Mysql – Efficient workflow/queries to save unique information

database-designMySQLoptimizationPHP

I am saving company information in a database. There is a single table with an auto-incrementing key that is unique to each company. There are separate tables for emails, websites, phone numbers, and company names. When a new company is added to the database, a check should be performed across the various tables to see if unique data already exists.

For instance, if a new phone number, email, and website are added, a check should to be performed to see if they are all already present in the database. If the phone number and email are present (a unique combination), then I want to grab the unique company id for those two entries and add a row to the website table indicating that the website is now associated with that company id.

However, if the phone number and email exist for one company id while the email and website exist for a different company id, I want to merge the two ids into one.

I personally hate this setup, but I can't think of a cleaner way to save all this data.
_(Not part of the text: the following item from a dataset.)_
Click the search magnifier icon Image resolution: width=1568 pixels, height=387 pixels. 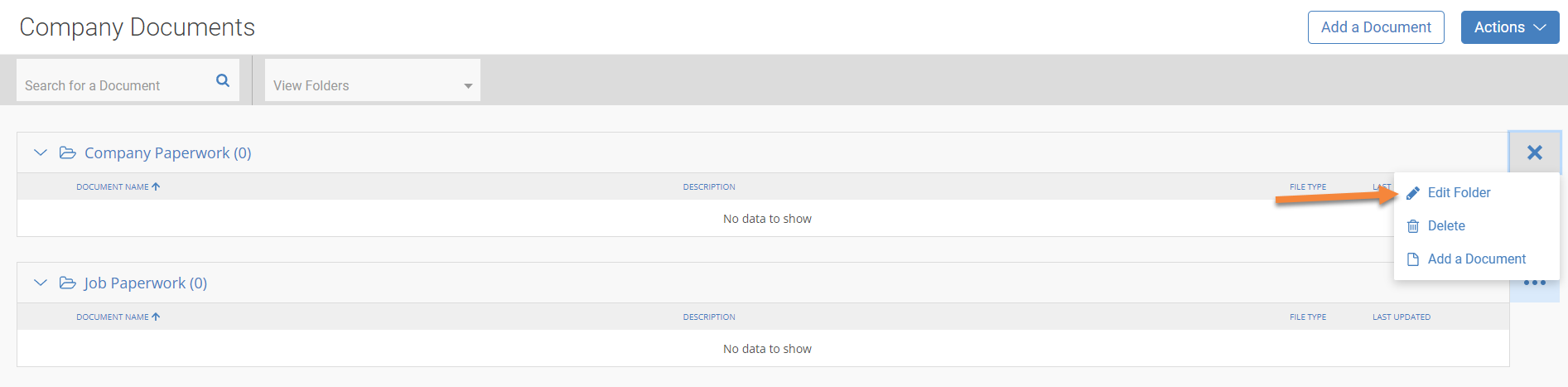coord(223,80)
For instance, it's not guaranteed a phone number, email, or website will always be passed. Moreover, some of the data is fairly subjective. I can easily query email addresses and phone numbers from multiple tables:

SELECT id FROM companies LEFT JOIN emails using(id) LEFT JOIN phones using(id) WHERE phone = "123" AND email = "john@smith.com"

However comparing organization names, a WHERE query won't return correct results. I wrote a function in PHP to compare businesses names using similar_text and soundex, but those can't easily be incorporated into a MySQL query. Similarly, one check I have in place to differentiate businesses is a longitude/latitude distance check. Consequently, my envisioned workflow (as of now) is:

  1. Loop through each unsaved company profile in PHP
  2. Get all saved, unique information from the database:

    SELECT id, email, position, address, zip, organization_name, phone, website FROM companies left join emails using(id) left join locations using(id) left join organization_names using(id) left join phones using(id) left join websites using(id)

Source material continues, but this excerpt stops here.